→ **Entries provided**:

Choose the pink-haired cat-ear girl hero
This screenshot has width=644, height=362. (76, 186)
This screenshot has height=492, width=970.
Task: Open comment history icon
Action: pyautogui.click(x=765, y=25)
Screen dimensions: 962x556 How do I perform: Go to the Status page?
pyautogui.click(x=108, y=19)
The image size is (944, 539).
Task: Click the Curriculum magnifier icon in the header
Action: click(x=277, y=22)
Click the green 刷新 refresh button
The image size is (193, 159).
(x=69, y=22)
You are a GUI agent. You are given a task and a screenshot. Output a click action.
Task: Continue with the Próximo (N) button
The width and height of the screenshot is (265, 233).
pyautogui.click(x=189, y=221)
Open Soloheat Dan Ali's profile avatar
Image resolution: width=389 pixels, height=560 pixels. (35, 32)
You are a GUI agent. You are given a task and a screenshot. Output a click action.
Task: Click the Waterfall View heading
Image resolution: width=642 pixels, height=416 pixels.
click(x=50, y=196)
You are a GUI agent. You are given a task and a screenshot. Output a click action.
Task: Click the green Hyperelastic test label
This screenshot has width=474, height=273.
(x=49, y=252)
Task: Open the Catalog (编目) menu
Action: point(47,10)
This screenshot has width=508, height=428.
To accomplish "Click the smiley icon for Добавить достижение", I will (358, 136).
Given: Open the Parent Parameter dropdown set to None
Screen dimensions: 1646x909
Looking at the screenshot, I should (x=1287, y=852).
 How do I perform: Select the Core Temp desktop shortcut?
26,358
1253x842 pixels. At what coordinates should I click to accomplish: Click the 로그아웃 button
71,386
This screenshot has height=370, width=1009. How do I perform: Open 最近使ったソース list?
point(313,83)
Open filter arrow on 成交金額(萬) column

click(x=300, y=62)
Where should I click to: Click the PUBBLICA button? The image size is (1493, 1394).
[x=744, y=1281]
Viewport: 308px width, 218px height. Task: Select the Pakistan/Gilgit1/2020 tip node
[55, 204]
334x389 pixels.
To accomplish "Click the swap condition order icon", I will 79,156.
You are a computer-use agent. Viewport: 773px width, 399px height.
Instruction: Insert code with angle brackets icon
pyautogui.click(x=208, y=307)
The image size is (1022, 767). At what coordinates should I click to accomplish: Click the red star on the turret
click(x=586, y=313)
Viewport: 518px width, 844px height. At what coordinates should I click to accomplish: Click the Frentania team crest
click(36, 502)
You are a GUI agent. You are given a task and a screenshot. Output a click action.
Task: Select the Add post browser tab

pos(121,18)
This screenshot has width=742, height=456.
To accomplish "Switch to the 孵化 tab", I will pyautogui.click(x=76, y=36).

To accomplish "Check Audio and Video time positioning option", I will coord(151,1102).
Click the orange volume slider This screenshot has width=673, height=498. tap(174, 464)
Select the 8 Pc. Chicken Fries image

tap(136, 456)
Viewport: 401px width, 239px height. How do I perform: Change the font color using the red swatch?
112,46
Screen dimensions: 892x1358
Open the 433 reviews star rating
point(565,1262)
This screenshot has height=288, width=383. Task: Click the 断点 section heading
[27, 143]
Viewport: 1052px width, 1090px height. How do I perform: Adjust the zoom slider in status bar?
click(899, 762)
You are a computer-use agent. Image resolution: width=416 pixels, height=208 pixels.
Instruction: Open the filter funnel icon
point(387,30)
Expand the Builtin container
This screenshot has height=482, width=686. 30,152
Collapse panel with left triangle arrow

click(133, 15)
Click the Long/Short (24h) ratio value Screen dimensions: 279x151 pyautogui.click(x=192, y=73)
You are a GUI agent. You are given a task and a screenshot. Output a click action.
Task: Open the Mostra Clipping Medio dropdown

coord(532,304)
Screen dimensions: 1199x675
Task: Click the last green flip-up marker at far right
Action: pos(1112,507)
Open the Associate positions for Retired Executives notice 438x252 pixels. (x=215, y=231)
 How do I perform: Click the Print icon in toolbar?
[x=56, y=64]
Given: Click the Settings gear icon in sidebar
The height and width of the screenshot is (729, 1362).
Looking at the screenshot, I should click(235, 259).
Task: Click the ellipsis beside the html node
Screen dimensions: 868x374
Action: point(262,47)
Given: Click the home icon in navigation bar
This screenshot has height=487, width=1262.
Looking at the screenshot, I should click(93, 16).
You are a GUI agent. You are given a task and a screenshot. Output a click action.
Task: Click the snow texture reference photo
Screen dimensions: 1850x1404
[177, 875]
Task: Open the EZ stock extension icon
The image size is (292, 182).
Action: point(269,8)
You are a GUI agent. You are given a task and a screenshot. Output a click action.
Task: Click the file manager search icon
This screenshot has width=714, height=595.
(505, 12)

→ **Exercise instructions**:
Copy all of the entries above word for word, keeping every line and character unchanged.

→ **Answer to this task**:
Choose the pink-haired cat-ear girl hero
This screenshot has width=644, height=362. (76, 186)
This screenshot has height=492, width=970.
Task: Open comment history icon
Action: pyautogui.click(x=765, y=25)
Screen dimensions: 962x556 How do I perform: Go to the Status page?
pyautogui.click(x=108, y=19)
The image size is (944, 539).
Task: Click the Curriculum magnifier icon in the header
Action: click(x=277, y=22)
Click the green 刷新 refresh button
The image size is (193, 159).
(x=69, y=22)
You are a GUI agent. You are given a task and a screenshot. Output a click action.
Task: Continue with the Próximo (N) button
The width and height of the screenshot is (265, 233).
pyautogui.click(x=189, y=221)
Open Soloheat Dan Ali's profile avatar
Image resolution: width=389 pixels, height=560 pixels. (35, 32)
You are a GUI agent. You are given a task and a screenshot. Output a click action.
Task: Click the Waterfall View heading
Image resolution: width=642 pixels, height=416 pixels.
click(x=50, y=196)
You are a GUI agent. You are given a task and a screenshot. Output a click action.
Task: Click the green Hyperelastic test label
This screenshot has width=474, height=273.
(x=49, y=252)
Task: Open the Catalog (编目) menu
Action: point(47,10)
This screenshot has width=508, height=428.
To accomplish "Click the smiley icon for Добавить достижение", I will (358, 136).
Given: Open the Parent Parameter dropdown set to None
Screen dimensions: 1646x909
Looking at the screenshot, I should (x=1287, y=852).
 How do I perform: Select the Core Temp desktop shortcut?
26,358
1253x842 pixels. At what coordinates should I click to accomplish: Click the 로그아웃 button
71,386
This screenshot has height=370, width=1009. How do I perform: Open 最近使ったソース list?
point(313,83)
Open filter arrow on 成交金額(萬) column

click(x=300, y=62)
Where should I click to: Click the PUBBLICA button? The image size is (1493, 1394).
[x=744, y=1281]
Viewport: 308px width, 218px height. Task: Select the Pakistan/Gilgit1/2020 tip node
[55, 204]
334x389 pixels.
To accomplish "Click the swap condition order icon", I will 79,156.
You are a computer-use agent. Viewport: 773px width, 399px height.
Instruction: Insert code with angle brackets icon
pyautogui.click(x=208, y=307)
The image size is (1022, 767). At what coordinates should I click to accomplish: Click the red star on the turret
click(x=586, y=313)
Viewport: 518px width, 844px height. At what coordinates should I click to accomplish: Click the Frentania team crest
click(36, 502)
You are a GUI agent. You are given a task and a screenshot. Output a click action.
Task: Select the Add post browser tab

pos(121,18)
This screenshot has width=742, height=456.
To accomplish "Switch to the 孵化 tab", I will pyautogui.click(x=76, y=36).

To accomplish "Check Audio and Video time positioning option", I will coord(151,1102).
Click the orange volume slider This screenshot has width=673, height=498. tap(174, 464)
Select the 8 Pc. Chicken Fries image

tap(136, 456)
Viewport: 401px width, 239px height. How do I perform: Change the font color using the red swatch?
112,46
Screen dimensions: 892x1358
Open the 433 reviews star rating
point(565,1262)
This screenshot has height=288, width=383. Task: Click the 断点 section heading
[27, 143]
Viewport: 1052px width, 1090px height. How do I perform: Adjust the zoom slider in status bar?
click(899, 762)
You are a computer-use agent. Image resolution: width=416 pixels, height=208 pixels.
Instruction: Open the filter funnel icon
point(387,30)
Expand the Builtin container
This screenshot has height=482, width=686. 30,152
Collapse panel with left triangle arrow

click(133, 15)
Click the Long/Short (24h) ratio value Screen dimensions: 279x151 pyautogui.click(x=192, y=73)
You are a GUI agent. You are given a task and a screenshot. Output a click action.
Task: Open the Mostra Clipping Medio dropdown

coord(532,304)
Screen dimensions: 1199x675
Task: Click the last green flip-up marker at far right
Action: pos(1112,507)
Open the Associate positions for Retired Executives notice 438x252 pixels. (x=215, y=231)
 How do I perform: Click the Print icon in toolbar?
[x=56, y=64]
Given: Click the Settings gear icon in sidebar
The height and width of the screenshot is (729, 1362).
Looking at the screenshot, I should click(235, 259).
Task: Click the ellipsis beside the html node
Screen dimensions: 868x374
Action: point(262,47)
Given: Click the home icon in navigation bar
This screenshot has height=487, width=1262.
Looking at the screenshot, I should click(93, 16).
You are a GUI agent. You are given a task and a screenshot. Output a click action.
Task: Click the snow texture reference photo
Screen dimensions: 1850x1404
[177, 875]
Task: Open the EZ stock extension icon
The image size is (292, 182).
Action: point(269,8)
You are a GUI agent. You are given a task and a screenshot. Output a click action.
Task: Click the file manager search icon
This screenshot has width=714, height=595.
(505, 12)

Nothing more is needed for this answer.